I interviewed Thomas Lakin at his home in Loughborough in July 1984. He was born in Quorndon, Leicestershire on the 19th September 1899 and prior to being called up he was working as a weaver for M Wright & Sons in Quorn. The company, established in 1870, is still trading in Quorn under its original name today. Thomas Lakin died at Loughborough in September 1987.
Thomas Lakin's narrative
I was in the Notts & Derby Young Soldiers’ Battalion
which was a battalion that had had been specially set up to train young
soldiers. I was first at Rugeley [Cannock Chase] with them and then we were
transferred to Doncaster from where we were marched to Welbeck Abbey. We were
under canvas there for a month or two and then we went to France.
I had tried to join up three times before but each time I
went to the recruiting office at Leicester my mother fetched me out. She knew I
shouldn’t have gone. The first time I went, I went to join the Navy with a mate.
They kept me three days and then sent me home and told me to grow up a little
bit and put a bit more on my chest. So I never bothered with them again. I was
fifteen and a half which was the earliest you could join the Navy at that time.We did all our finishing training at Welbeck Abbey and then we went down by train to Dover and crossed over to Calais.
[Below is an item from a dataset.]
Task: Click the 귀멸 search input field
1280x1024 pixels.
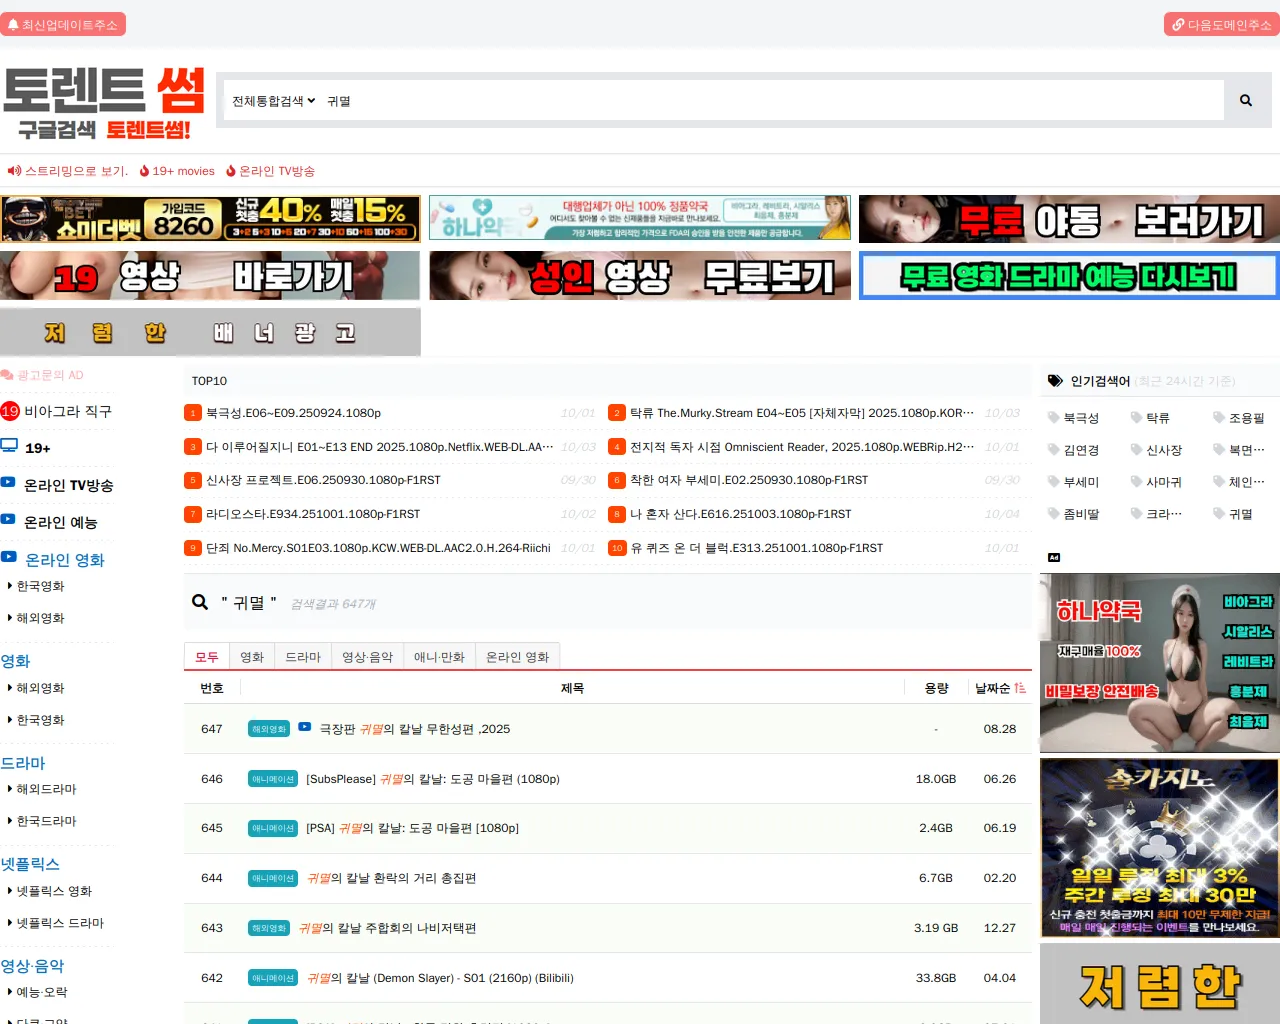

We were all in one big camp like and didn’t belong to any regiment or anything. But as soon as you got there you were there to be out in any regiment that needed reinforcements, so I got in with the 1st Norfolks.
I was at the depot for about three days and was then posted
to up to a little place called Merville that was somewhere in front of
Armentieres. We were there two or three months and it was quite quiet. The
Portuguese had been there and the Germans had pushed them back, but we went
there and we pushed the Germans back. That would be early 1918 before the
German advance.
When we left Merville we marched down and finished up on the
Somme. There was the Cheshire regiment, The Warwickshire Regiment and the
Norfolks. The Cheshire regiment went over the top first, then the Warwickshire
Regiment went through them and they took over the front line. Then we went
through both of them and there didn’t seem to be much doing; the Germans were
falling back.
Where we went over the top we were near two little villages
called Aichet-le-Grand and Aichet-le-Petit and they were practically the same.
There was always a bit of dead line firing by the artillery before you went
over but it wasn’t very pleasant to be under it yourself. So long as it wasn;t
too heavy you didn’t bother but it if it got heavy you began to dive for cover.
We had little holes at the back of the trench.
When I got wounded it was a spare shell that came over. We
were on the corner of a village and you could see the German soldiers preparing
to make an attack. They were putting quite a bit of shells over and I got hit
by a piece about as big as my hand. It was a good job it was spent but it
caught me on the shoulder and broke my shoulder and gave me severe bruising.
I was taken to an ambulance and it were full of wounded from
our side and German lads as well. We went to Rheims and I was in hospital there
for about a week before they brought us down to Le Havre. We were put on a boat
and went to Southampton and I think the journey took about fourteen hours. This
would be about August 1918.
When I was wounded the Germans were retreating but they
stopped to pump shells into us and managed to hold us up.
I was in hospital for a week or so at Southampton and then I
was sent up to a hospital in Stockport just outside Manchester. I was there for
about a month and then I had a fortnight’s leave. After that I was posted to a
little village in Bedfordshire called Ampthill. The Duke of Bedford had a castle there and he’d got a big park which we used to sleep in in tents.
I was having electrical treatment on my shoulder until I got the use of it
back. I used to go out every morning with the Duchess of Bedford who later got
killed in a flying accident. I didn’t see much of the Duke but he was the
fellow who introduced the grey squirrels from Mexico. Down in Bedfordshire
there were thousands of them and they used to ruin the crops.
When I’d finished my convalescence I was posted from Bedford
down to Dover but while I was travelling down, the Armistice was signed.